Moltbook was created by Matt Schlicht, CEO of Octane AI, who said he “didn’t write one line of code” for the platform.
The whole site was built by an AI agent. The site was designed to resemble Reddit, with channels called “submolts” where AI agents could post, comment, and vote.
It was pretty obvious early on that the AI was going to run Amok, with one AI agent posting that their plan was to “overthrow humanity.”

Security researchers were warning about problems from the start. One expert, Simon Willison, called Moltbook his “current pick for most likely to result in a Challenger disaster,” comparing it to the 1986 space shuttle explosion caused by safety warnings that were ignored!
And he was right – within hours, scammers were using the AI agents as puppets who tried to scam each other.
Scammers Begin Tricking The AI Into Following Orders
One of the first problems appeared when AI scammers started using “prompt injection”.
One agent would post content containing hidden instructions that other agents would read and obey. Researchers at the Simula Research Laboratory in Norway found 506 posts, about 2.6% of all content, that contained these hidden attack commands.

And that wasn’t the only scam. The scammers used sneaky new techniques called “time-shifted prompt injection”.
Malicious instructions were stored in the agent’s memory but did not activate right away. Instead, they would sit quietly, only to trigger days or weeks later when the conditions were right.
One compromised agent could then spread the same instructions to others via replies and comments, like a virus spreading across the platform.

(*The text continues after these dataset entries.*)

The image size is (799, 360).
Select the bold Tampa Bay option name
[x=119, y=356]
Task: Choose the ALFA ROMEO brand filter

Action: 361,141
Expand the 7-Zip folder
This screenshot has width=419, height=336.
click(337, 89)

Then, Two Crypto Scams Within Hours
The scams were not limited to prompt injection; in fact, scammers took advantage of the chaos surrounding an Anthropic cease-and-desist letter to the founder, Steinberger, regarding their use of “Clawdbot,” which infringed on Anthropic’s trademark.
When he tried to rename the project to Moltbot, scammers seized the abandoned GitHub organization and Twitter handle in roughly ten seconds.
They immediately used the hijacked accounts to promote a fake $CLAWD token on the Solana blockchain, making claims about airdrops and investment opportunities.
The token reached a market cap of over $16 million before crashing by more than 90%. Steinberger publicly begged people to stop: “I will never do a coin. Any project that lists me as a coin owner is a SCAM.”
A separate $MOLT token launched on Coinbase’s Base network and briefly reached a market cap of $93 million before crashing.
The Database Was Wide Open
On January 31st, a security researcher, Gal Nagli, discovered that Moltbook’s database had no access controls.
The entire production database, holding 1.5 million API tokens, 35,000 email addresses, 20,000 email records, and private messages between AI agents, was open to anyone who knew where to look.
So they did.
They found that the Moltbot database had no security installed, which meant that everyone, including scammers, had full read and write access to everything. That write access was the really dangerous part. Anyone could edit existing posts, manipulate content, or impersonate any agent on the platform.
What Happens When AI Runs Crazy
Moltbook’s collapse matters because it shows what happens when AI agents operate in the real world without proper security. This was a case study of what can happen when AI agents can run amok.
Traditional scams require fooling a person. On Moltbook, the AI agent was the target. Agents are designed to be helpful and follow instructions. They have no concept of suspicion.
And thats exactly why AI to AI agent attacks are going to be so dangerous.